Two Transformative Developments that Can Alter the Course of K-12 Education
Ronald L. Abate
November 5, 2015
The introduction of microcomputers in the early 1980s was met with excitement and skepticism by K-12 educators. Some complained about their high cost, others saw it as another fad, and some were simply intimidated by their perceived complexity. Others saw the great potential of these tools to facilitate education at all levels. Today, the voices of the skeptics have become silent. But two perplexing dilemmas remain: the high cost of hardware and the need to maximize the pedagogical benefits of technology to ALL students. Cloud computers and online courses can help.
Implications of Cloud Computing
The advent of cloud computing, (the practice of using a contingent of powerful, remote computers [servers] accessed via the Internet to process, manage, and store data), led to a much less expensive option. Google developed a web based operating system (Chrome OS). Various manufacturers have incorporated this system into their machines. These became known as Chromebooks. These laptops cost about two-thirds less than Apple or Windows based computers, mostly because they do not contain hard disk drives and fans. Acer, Asus, Dell, Lenovo, Toshiba and others market Chromebooks. Apple and Microsoft are reportedly in the process of developing cloud based laptops.
Many Connecticut school districts (including the seventeen technical schools) are converting to Chromebooks; a trend occurring nationwide. Many are aiming to provide one for every student ( 1:1 distribution.) A high-speed internet connection, a content filtering system, and staff training are prerequisites for successful deployment. Ideally, students would be permitted to take Chromebooks home where they can continue to work on assignments. Districts would have to take steps to assure that a home, internet connection is available to all students.
Features of Chromebooks
Light weight (most under 5 pounds)
Virus protection at no extra cost
Cooler operation; fans are not essential.
Fast startup and processing
Many applications (apps) included in the price (word processing, spreadsheets, slides, etc.)
Long battery life (about 9 hours)
A qwerty keyboard; desirable for word processing and test taking
Voice to text capability
Automatic updating of the operating system; expensive, time consuming updates are eliminated.
All student work is saved automatically in the cloud and is retrievable from any location where an internet connection is available.
Sound and a camera are included.
Free phone call capability (dialing and receiving within the U.S. and Canada)
District-wide management capability of all laptops from a central office location.
Lost or stolen Chromebooks can be locked remotely making them unusable.
Low cost (as low as $150 per unit.)
Benefits Provided by 1:1 Laptop Distribution
A “library” of resources via the Internet becomes available at anytime from any location. All students will have access to information provided by the Internet.

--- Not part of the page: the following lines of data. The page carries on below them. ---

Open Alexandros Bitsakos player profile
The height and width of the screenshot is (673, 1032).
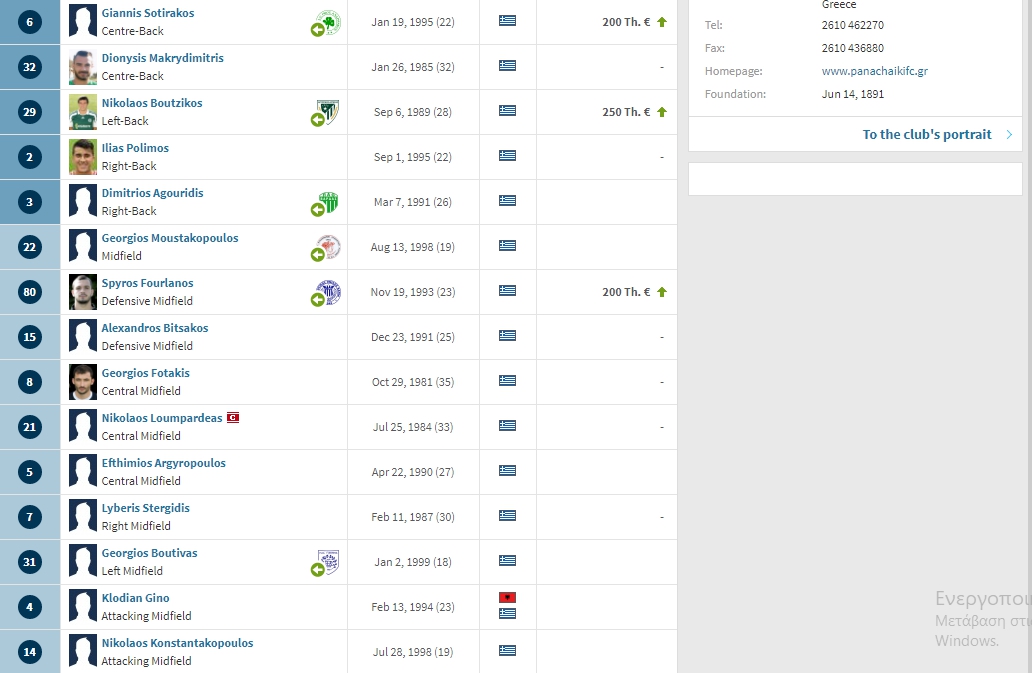[x=155, y=328]
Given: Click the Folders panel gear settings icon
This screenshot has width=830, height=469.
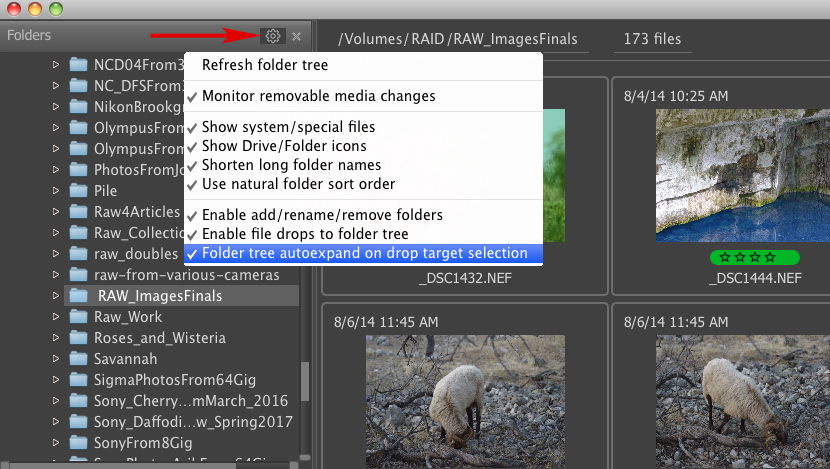Looking at the screenshot, I should coord(272,37).
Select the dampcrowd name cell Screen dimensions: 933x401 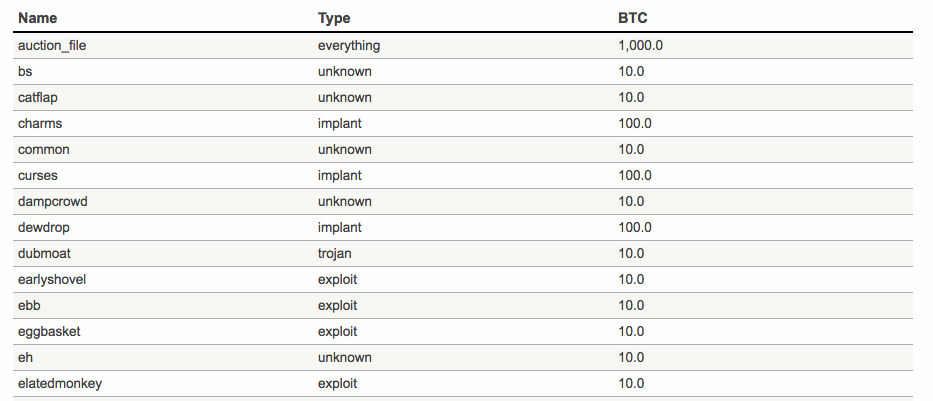(x=52, y=202)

Less expensive, interactive, electronic textbooks can be accessed online. They can be readily updated. Unlike print textbooks, they will not get lost, wear out, or require physical storage space.
Forward thinking districts can enlist the skills of their faculty to create custom, online instructional units that will be made available to all their students.
The librarian’s role will transition to that of a technology support specialist.
Communication via the Internet between home and school can be facilitated.
The need for paper will be reduced as written assignments and testing are done online.
Students can submit assignments to teachers who can oversee, comment, correct and return work to students ALL via the Internet.
Safe, online storage of school records.
The need for local area networks (LANs) and computer labs will be reduced as each student will have their own laptop connected to the internet.
Assessing student achievement can be ongoing as progress is updated continuously through the use of moving averages. The need for report cards will decline.
Standardized testing can be administered on laptops. Results and summary statistics will be available almost immediately. Scoring cost will be reduced.
The Implications of Online Courses
Offering Massive, Open, Online Courses (MOOCs) is a recent trend at many colleges. These courses may be open to anyone, anywhere, often are free, are self-paced, and may offer college credit. Classroom attendance is not required except for proctored final exams if college credit is desired.
Very few K-12 school districts are using online courses due to: (1) cost of 1:1 distribution of laptops for use in school and at home, (2) lack of internet connections in some schools and homes*, (3) dearth of online, interactive instructional units and (4) unfamiliarity with the concept. K-12 school districts should undertake the development of online instruction. These units may be revised and updated as needed. Print textbooks will no longer be needed. Online texts may be offered as primary instruction, review, or for remediation. Students may do their homework before class, while in-class time is devoted to discussion, exercises, or projects, - the so-called “flipped classroom.” Online courses developed at the district level may, in time, become MOOCs open to all K-12 students world-wide.
*The Federal Government has earmarked 9 billion dollars to help schools develop high-speed Internet connections.